Un'altra sponda di riferimento non c'è. Ma la questione, vista globalmente,
ha anche il volto della donna, che esortava dalla televisione, a tener conto
dei guasti che può recare un predominio della potenza industriale militare sulle
ragioni politiche di questo o quel continente. Questo aspetto del problema era
stato sollevato anche dal presidente Eisenhower, prima del termine del suo mandato.
E mi riporta a un momento personale, vissuto nel 1952, come inviato di Vie Nuove.

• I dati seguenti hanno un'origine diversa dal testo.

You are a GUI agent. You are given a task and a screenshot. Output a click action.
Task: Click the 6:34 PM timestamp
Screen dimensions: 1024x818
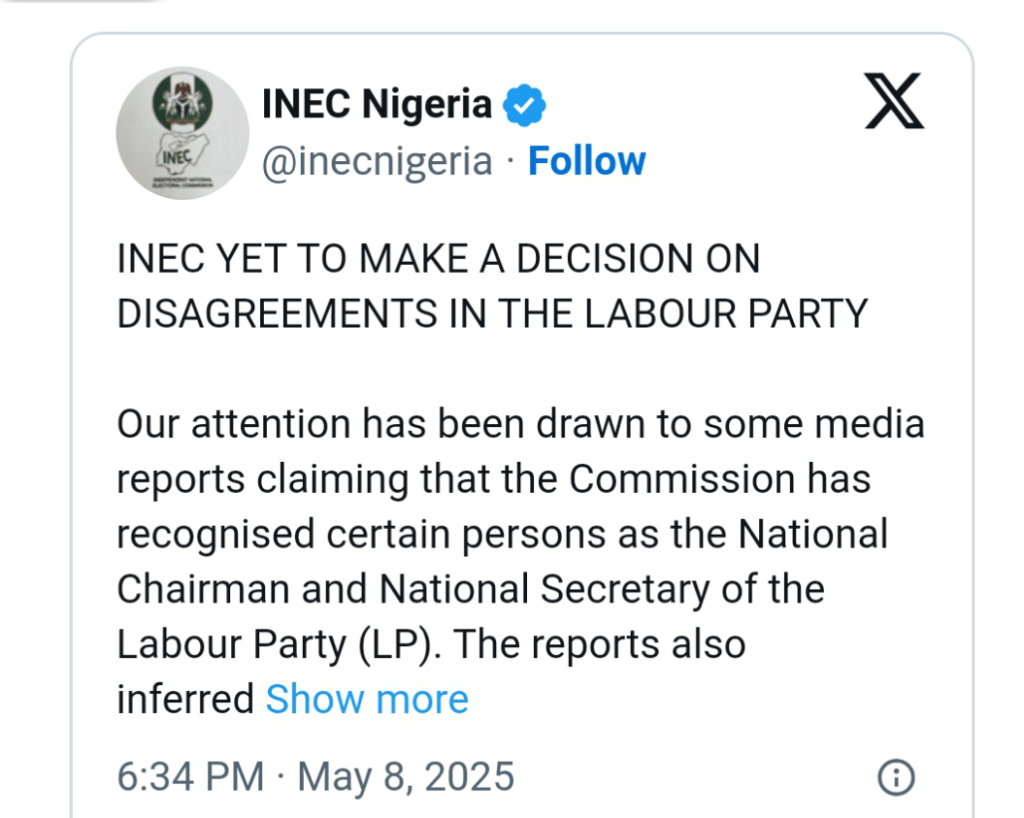[190, 777]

Allora Thomas Mann, appena tornato in Europa dagli Stati Uniti, passò due giorni
a Roma, ospite del suo editore italiano. Rientrava da un lungo esilio, patito
per colpa del nazismo. Ad un ricevimento gli chiesi cosa pensasse, in quel momento,
del paese che lo aveva accolto come rifugiato. Rispose che dell'America avrebbe
conservato un grato ricordo, naturalmente. Ma una cosa gli faceva paura, il
fatto che negli Stati Uniti stesse "trionfando una forma di tecnicismo barbarico".

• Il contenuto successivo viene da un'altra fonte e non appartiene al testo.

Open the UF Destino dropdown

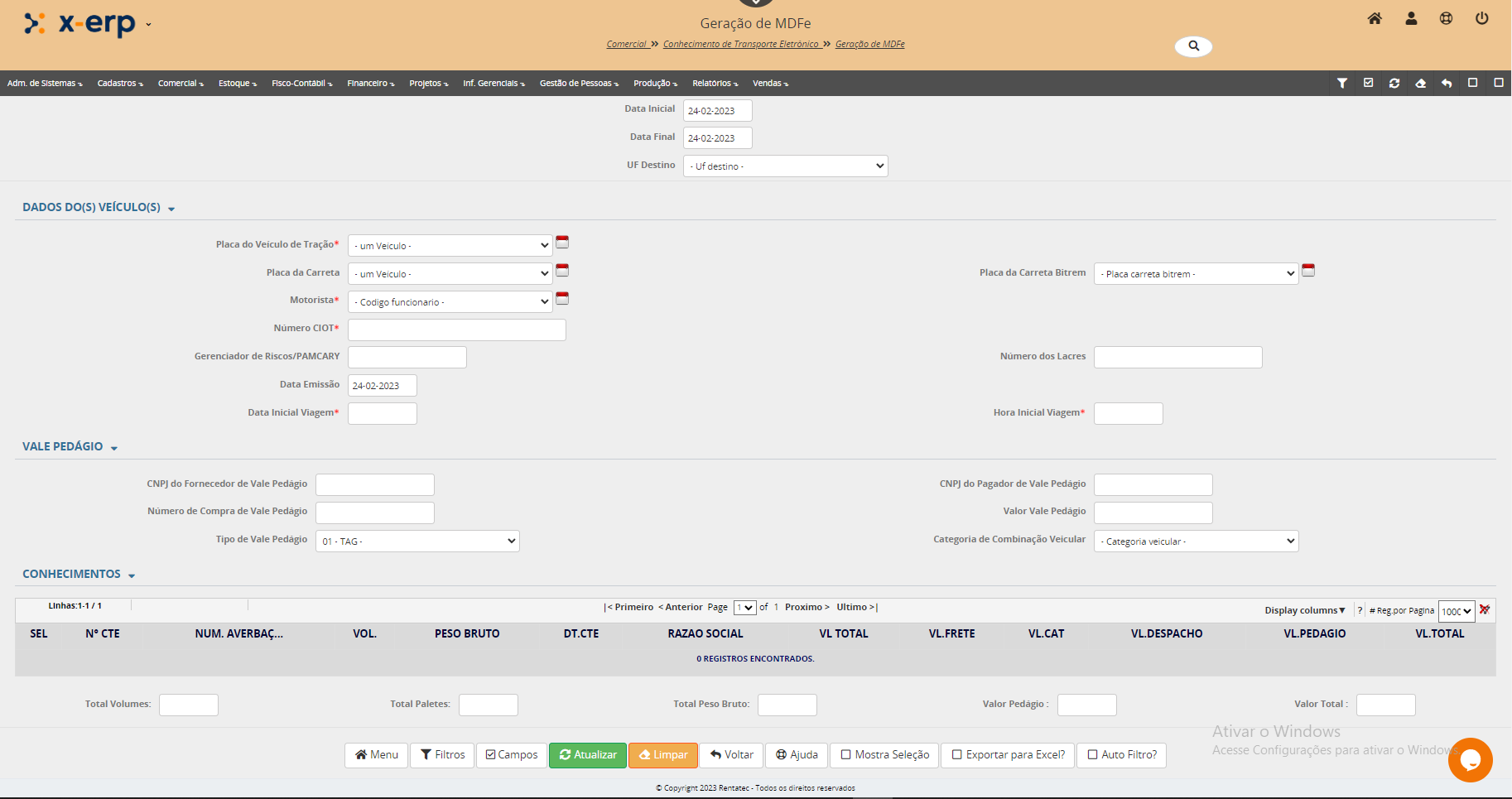pyautogui.click(x=785, y=166)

Il socialismo reale che doveva portare pace è ormai un ricordo di un'esperienza
franata e irripetibile. In questo vuoto, sento meglio la voce di Thomas Mann
che riaffiora da cinquant'anni di distanza e ricordo come ero contento, quella
volta, di aver studiato il tedesco a scuola. E associo questi pensieri al viso
della donna americana che parlava del suo incidente di guerra, mentre serviva
nelle forze armate del suo paese, e di come quel potere invisibile avesse cercato
di nascondere la verità della sua testimonianza su certe armi che si fabbricavano
negli Stati Uniti. Non le restava che morire. Ma aveva voluto dire a suo figlio
che bisogna capire meglio queste cose, e sapere di più prima che sia troppo
tardi: "Non lo dico per me. Per me è già tardi. Penso invece a tutti quelli
che possono ancora essere salvati". Mi domando: siamo sicuri di essere ancora
liberi di riflettere su certe cose e di parlarne? Quali sono oggi le vere alternative
politiche e i poteri reali che si affrontano nei Balcani?